● Pedido dado 1: No texto sobre o julgamento de Zé do Telhado, a que pena o tribunal condenou o réu?
● Pedido dado 2: Retome o texto sobre o julgamento de Zé do Telhado a partir do ponto em que termina.
┌─ Texto fornecido
Às dez da manhã do dia 25 de Abril, começa no tribunal de Marco de Canaveses o julgamento de José Teixeira da Silva.
 
No dia 27, às duas da madrugada, o júri, presidido pelo juíz António Pereira Ferraz, considerou Zé do Telhado culpado da prática de doze crimes. Roubos, um homicídio, organização de quadrilha de assaltantes e a tentativa de evasão sem passaporte.
 
“Condeno o réu José Teixeira da Silva da freguesia de Caíde de Rei, comarca de Lousada, na pena de trabalhos públicos por toda a vida na Costa Ocidental de África e no pagamento de custas” – assim determinou o tribunal.
 
O julgamento, sabe-se hoje, foi uma farsa. Uma consulta, ainda que superficial, a todos os documentos oficiais que constam no Tribunal da Relação do Porto e no Arquivo Distrital do Porto não deixam qualquer margem para dúvidas.
 
Alguns dos membros das quadrilhas chefiadas por Zé do Telhado foram arroladas pela acusação e safaram-se. Morgados, padres, administradores e regedores que tinham cometido os mesmos crimes do réu nunca seriam acusados ou perseguidos.
Várias testemunhas de acusação nada viram, de tudo souberam por terem ouvido.
 
Consta do processo que António Ribeiro, pedreiro, ”ouviu dizer que fora o querelado José do Telhado a roubar”. Alexandre Nogueira, comerciante, “não sabe que armas feriram o regedor se as do querelado se as dos sitiantes”. António da Silva, lavrador, “soube pelo ouvir dizer do padre roubado que o Zé do Telhado fora um dos que penetrara dentro da casa armado e isto tem ouvido ao povo”. Manuel de Sousa, lavrador, disse que “ sabe por ser bem público que tivera lugar o roubo de que se trata no dia pela forma que nos autos se declara”. Timóteo José de Magalhães, lavrador, “ disse que sabe pelo ter ouvido ao povo que tivera lugar o roubo de que se fala nos autos”. Francisco Moreira da Cunha, lavrador, “ouviu dizer e ser público e notório que o réu José Teixeira e o irmão estavam para embarcar para o Brasil”.
└─
┌─ Linhas de dados
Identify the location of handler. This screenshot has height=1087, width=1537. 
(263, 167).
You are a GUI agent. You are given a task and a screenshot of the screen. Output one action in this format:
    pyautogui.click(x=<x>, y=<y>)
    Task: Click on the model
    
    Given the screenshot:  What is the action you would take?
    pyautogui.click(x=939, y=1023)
└─
● Resultado final 1: A trabalhos públicos por toda a vida na Costa Ocidental de África e ao pagamento de custas.

● Resultado final 2:
Só um tiro sairia pela culatra à acusação. Francisco António de Carvalho, lavrador, afirmou que “ o Zé do Telhado pagava crimes que não tinha cometido e ouviu dizer que se havia combinado com o administrador do concelho para imputar os dois crimes de roubo ao Zé do Telhado”.
 
Os quadrilheiros nobres evadiram-se para o Brasil, como sucedeu com o padre Torcato, ou colaboraram com a acusação, a troco da ilibação. O historiador Campos Monteiro analisou os autos e emitiu um parecer a este respeito:
“ É de crer que nesta altura se movimentassem altas influências tendentes a ilibar estas parelhas de bandidos engravatados. O facto é que saíram em liberdade. E é natural que o administrador, ao mesmo tempo que os inocentava, procurasse aproveitá-los ”.
 
O caso da ilibação do Morgado da Magantinha está igualmente documentado nos autos. Após a fuga do padre Torcato, a acusação subornou a testemunha António Eliziário que, perante o juíz, afirmou saber que “Margantinha foi um dia convidado pelo padre Torcato a ir ter à capela de Santa Águeda e, indo ali, o encontrou com alguns membros da quadrilha e quatro bois roubados”, pedindo-lhe “ o padre que tomasse conta dos bois para os vender, mas o Margantinha recusou-se”.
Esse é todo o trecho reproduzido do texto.